» WHAT THE EXERCISE ASKS
Each record that follows should be duplicated exactly, except for its pictures.

BEGIN DATA

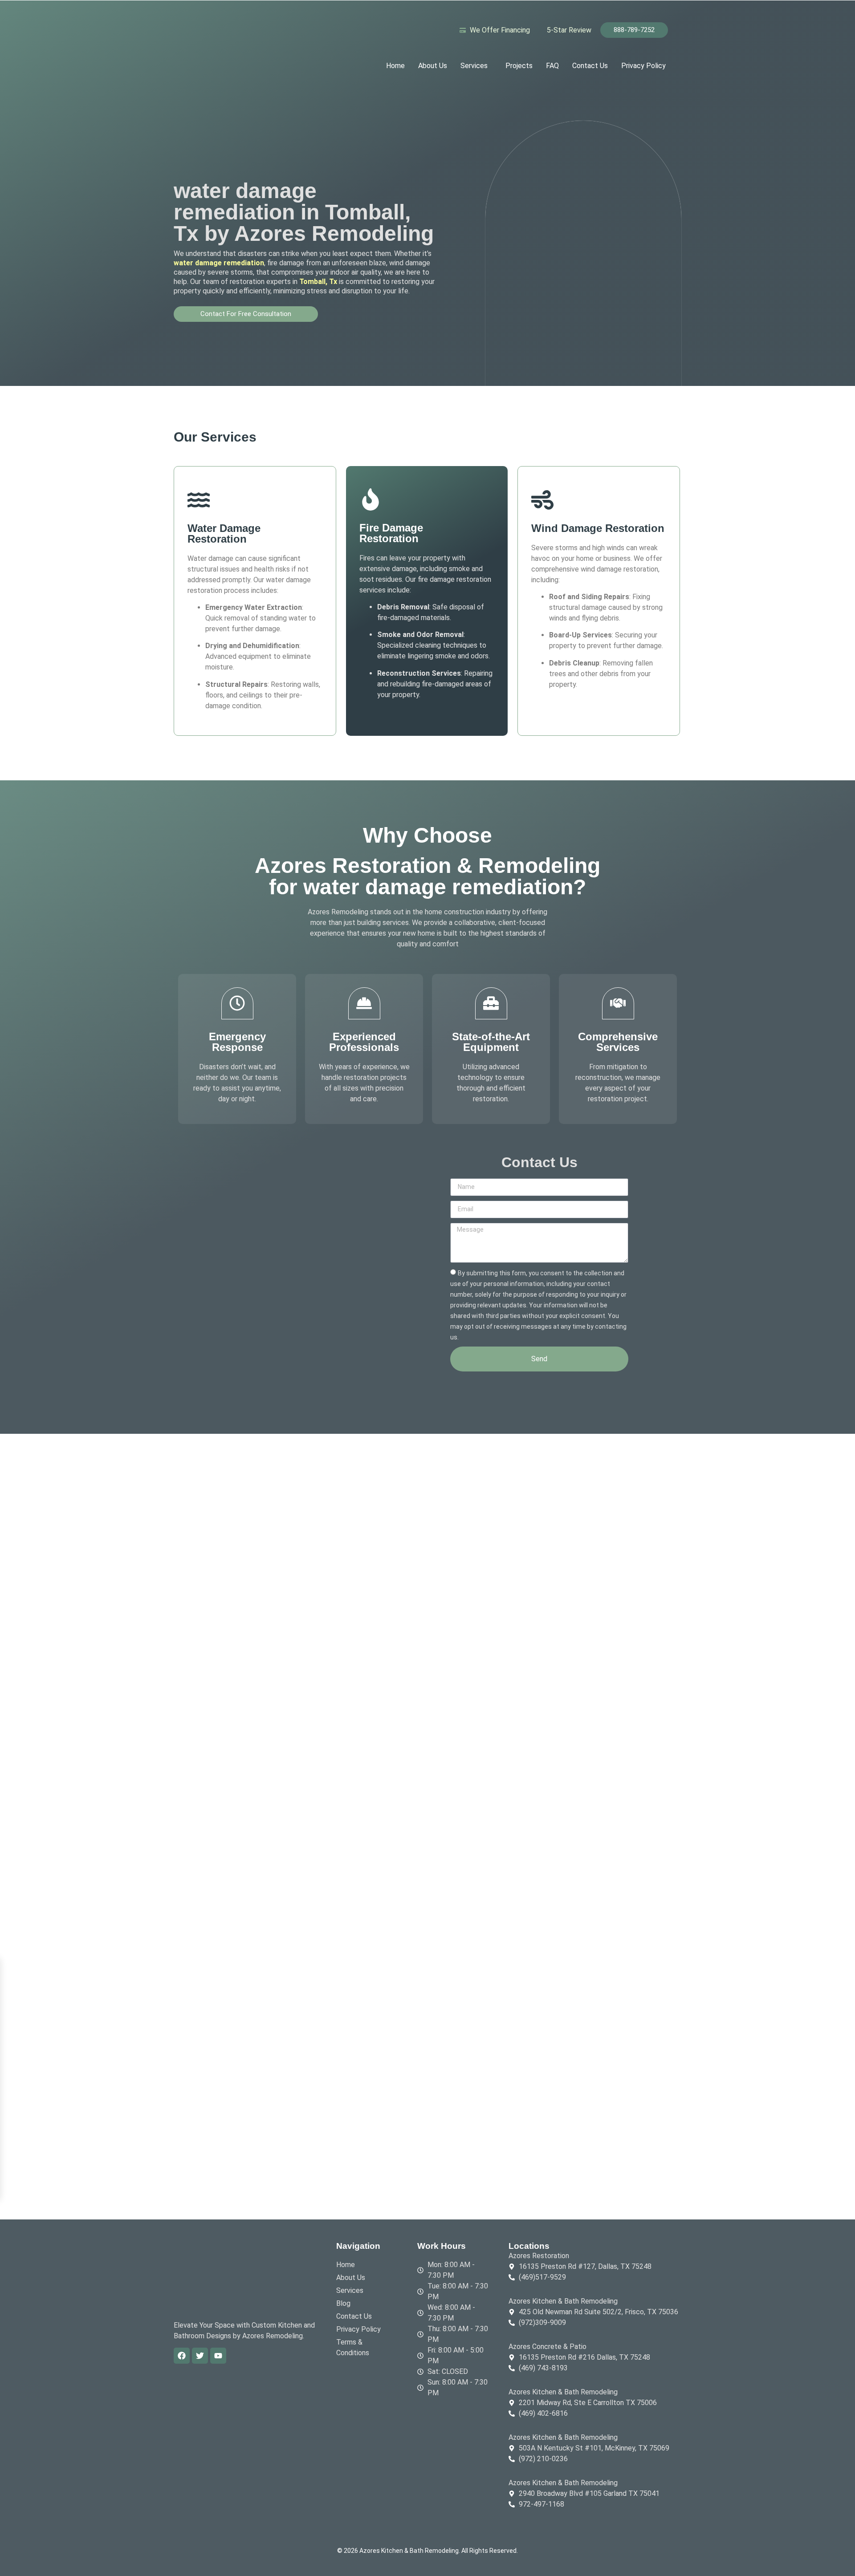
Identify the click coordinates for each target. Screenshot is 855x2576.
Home (395, 65)
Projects (519, 65)
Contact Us (590, 65)
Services (474, 65)
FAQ (552, 65)
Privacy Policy (643, 65)
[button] (476, 66)
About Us (432, 65)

END DATA

» COMPLETED TASK
Identify the click coordinates for each target. Screenshot is 855x2576.
Home (395, 65)
Projects (519, 65)
Contact Us (590, 65)
Services (474, 65)
FAQ (552, 65)
Privacy Policy (643, 65)
[button] (476, 66)
About Us (432, 65)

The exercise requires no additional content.